INFORMATION GIVEN Block Start

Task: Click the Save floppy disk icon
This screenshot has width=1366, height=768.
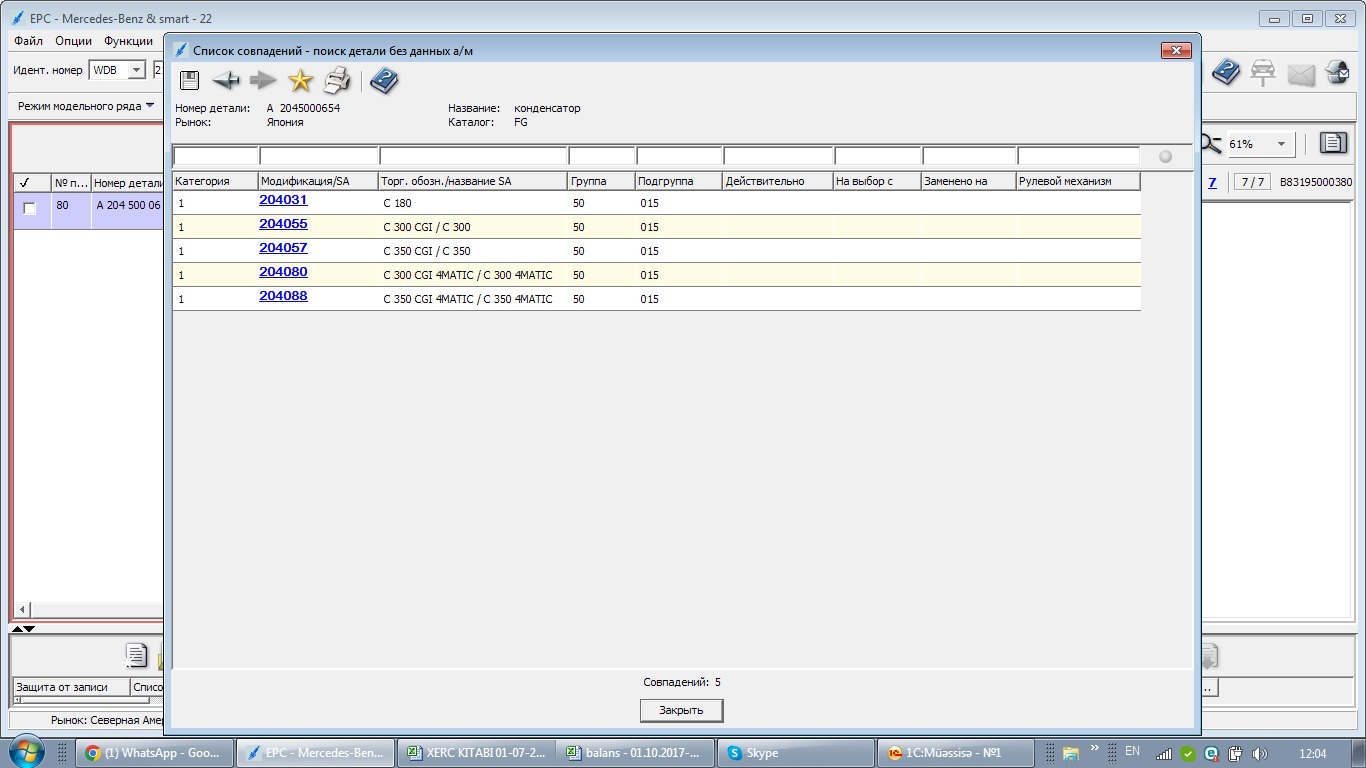Action: click(x=189, y=82)
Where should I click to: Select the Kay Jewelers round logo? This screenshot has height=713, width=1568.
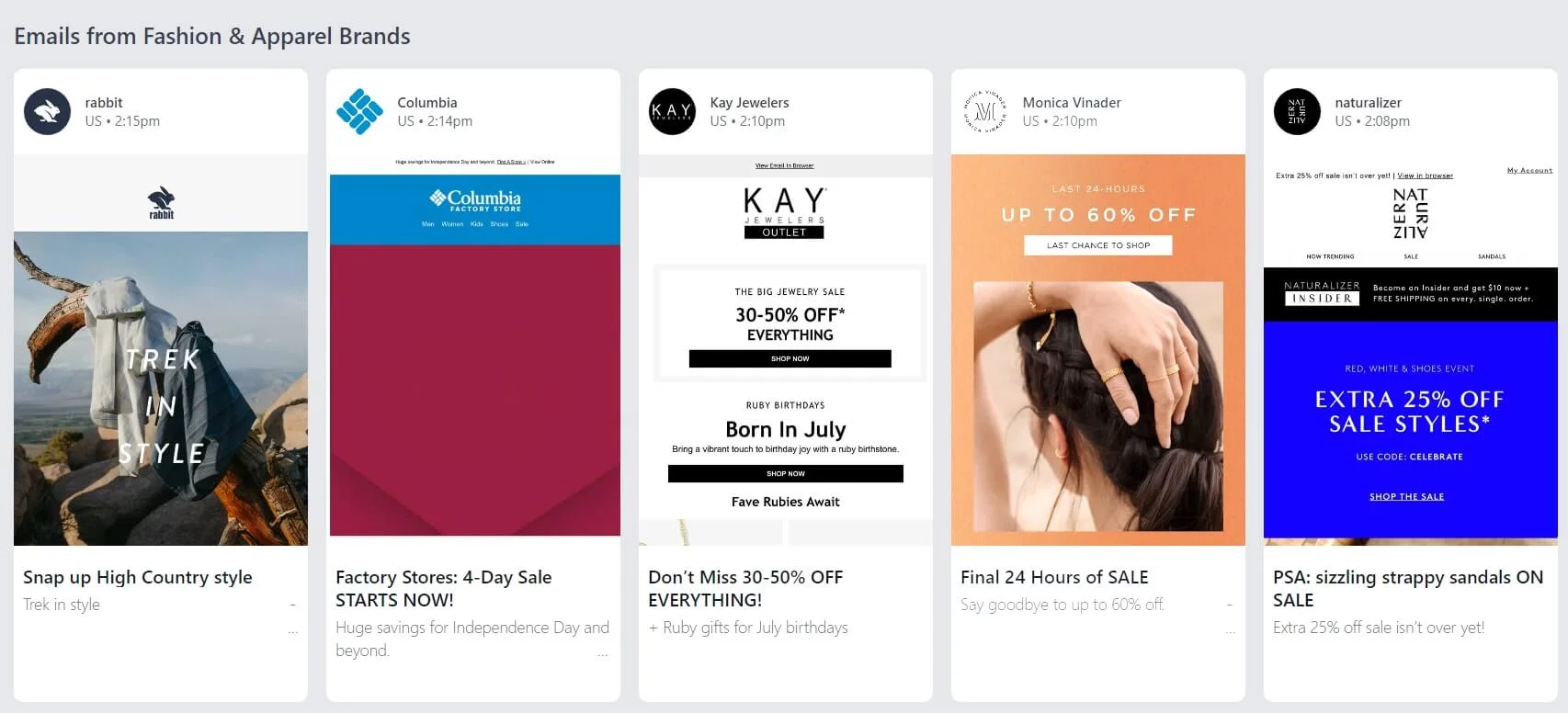coord(672,112)

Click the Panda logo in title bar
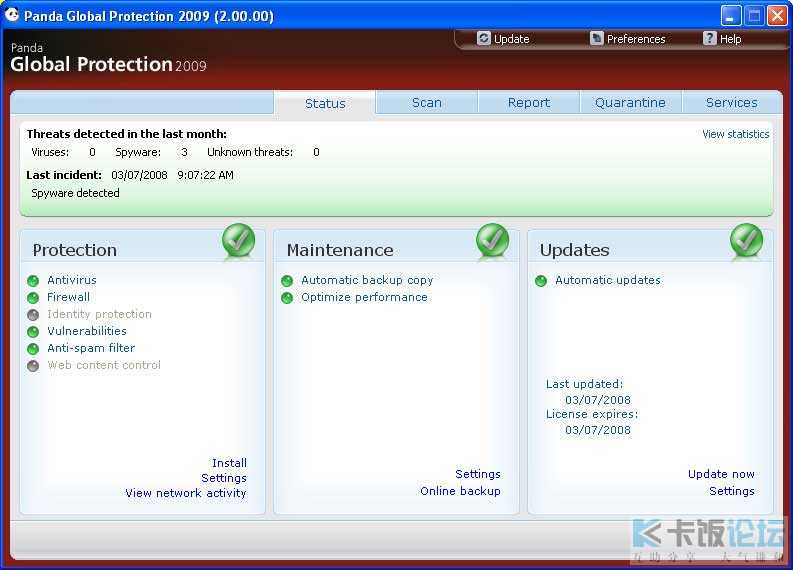coord(12,16)
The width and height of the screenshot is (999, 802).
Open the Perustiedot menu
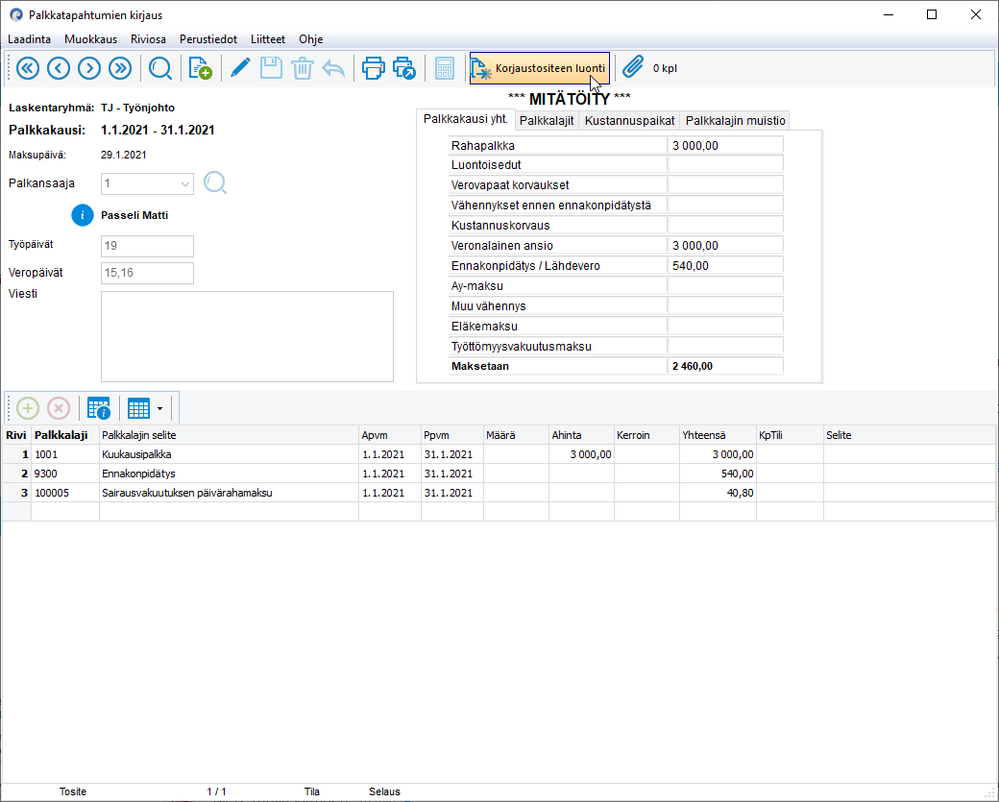click(x=208, y=39)
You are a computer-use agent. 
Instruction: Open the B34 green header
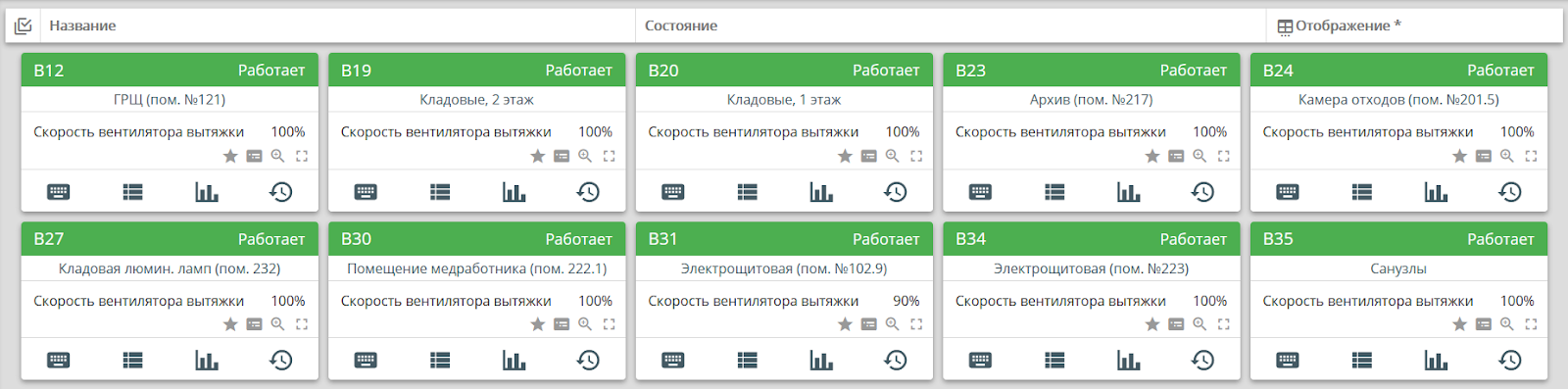point(1092,238)
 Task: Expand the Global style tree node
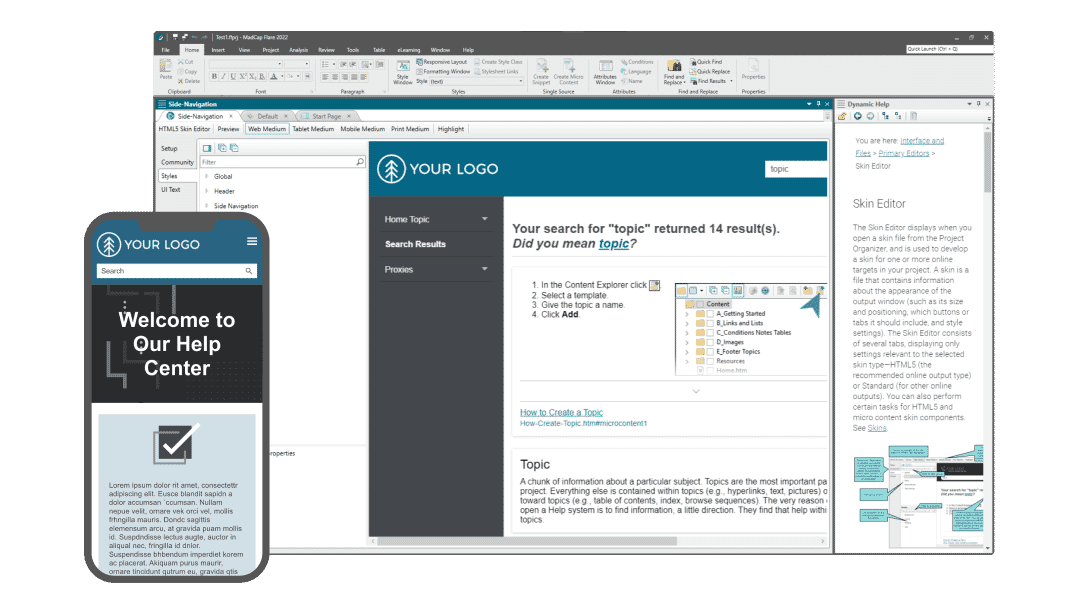[x=207, y=177]
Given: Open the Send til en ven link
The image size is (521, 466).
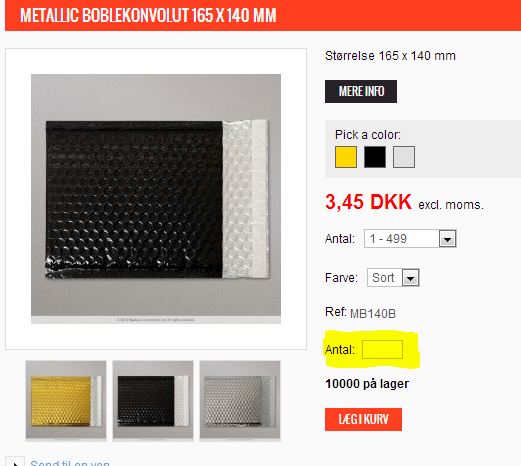Looking at the screenshot, I should [x=70, y=463].
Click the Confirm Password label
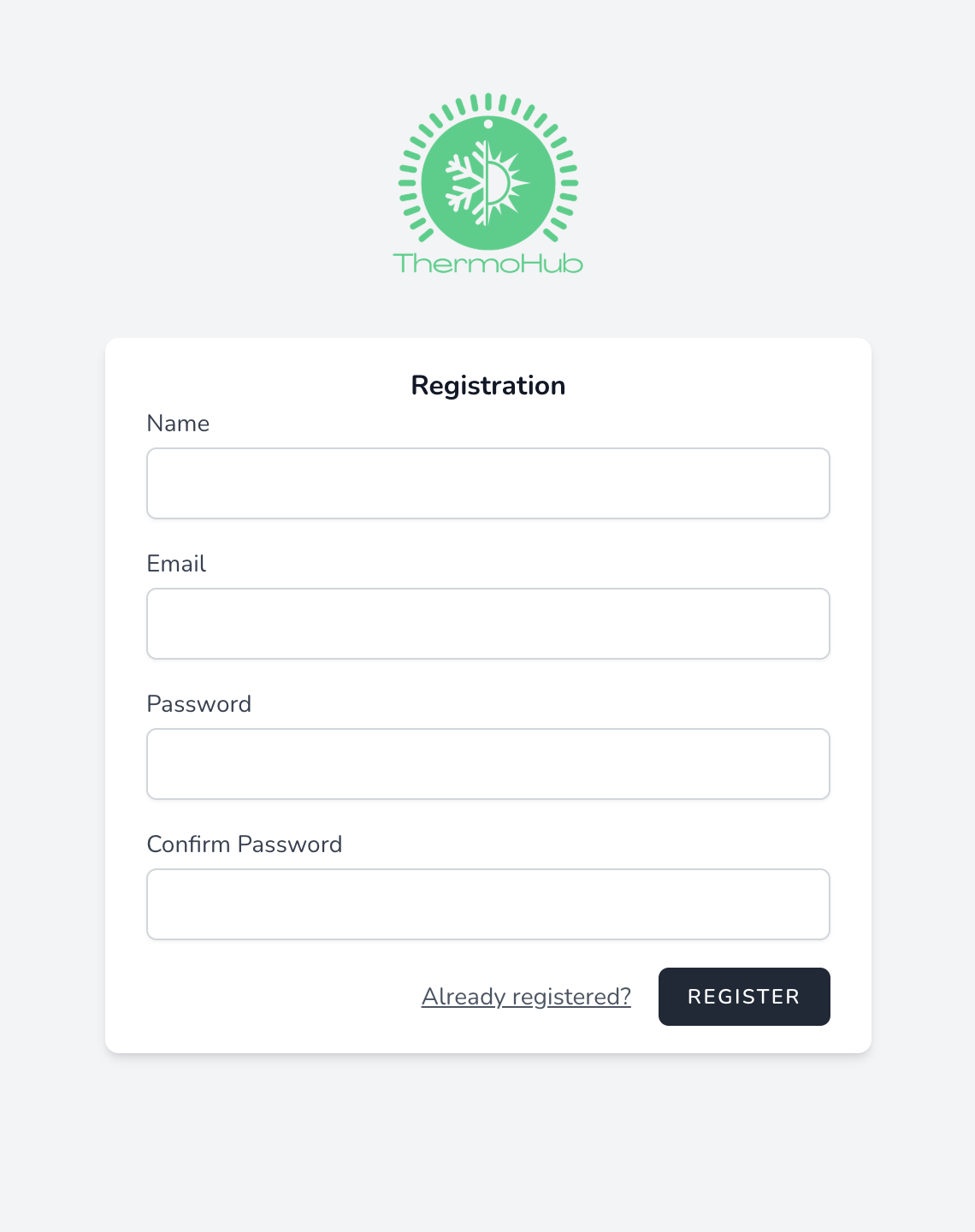This screenshot has height=1232, width=975. pyautogui.click(x=244, y=844)
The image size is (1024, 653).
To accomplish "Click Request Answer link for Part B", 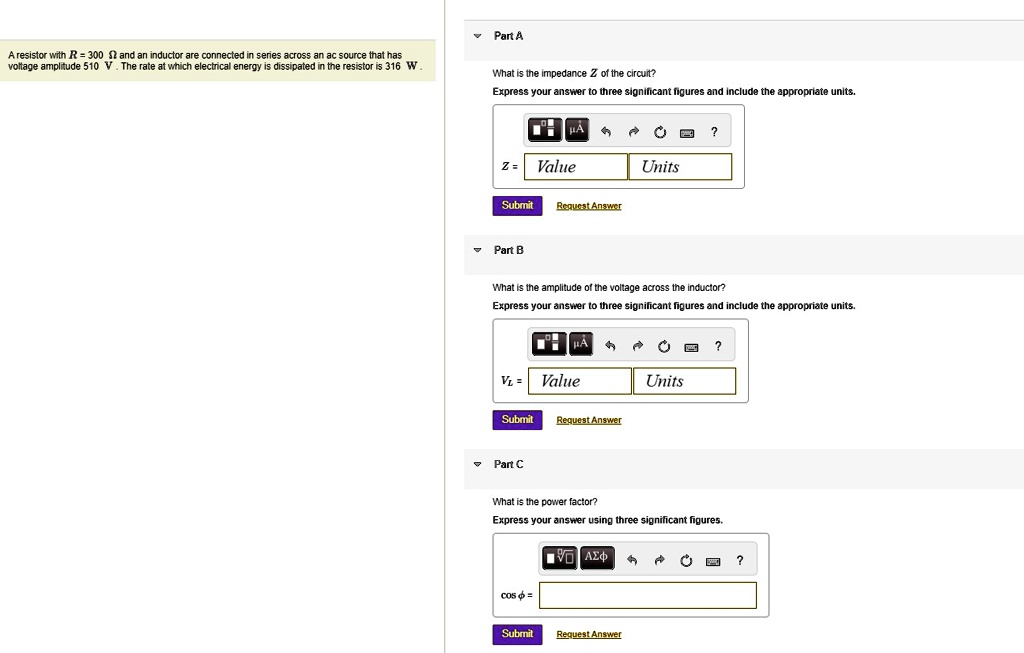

INFORMATION GIVEN Block End

◆ TASK DIRECTIONS
Pictures stay out of the copy, while everything else in the records above goes in exactly as written.

◆ TASK SOLUTION
Task: Click the Save floppy disk icon
This screenshot has width=1366, height=768.
Action: click(x=189, y=82)
Where should I click to: Select the Kay Jewelers round logo? This screenshot has height=713, width=1568.
coord(672,112)

Click the Panda logo in title bar
coord(12,16)
The width and height of the screenshot is (999, 802).
Open the Perustiedot menu
click(x=208, y=39)
You are a computer-use agent. 
Instruction: Open the B34 green header
point(1092,238)
 Task: Expand the Global style tree node
[x=207, y=177]
Given: Open the Send til en ven link
The image size is (521, 466).
Looking at the screenshot, I should [x=70, y=463].
Click the Confirm Password label
This screenshot has height=1232, width=975. pyautogui.click(x=244, y=844)
The image size is (1024, 653).
To accomplish "Click Request Answer link for Part B", 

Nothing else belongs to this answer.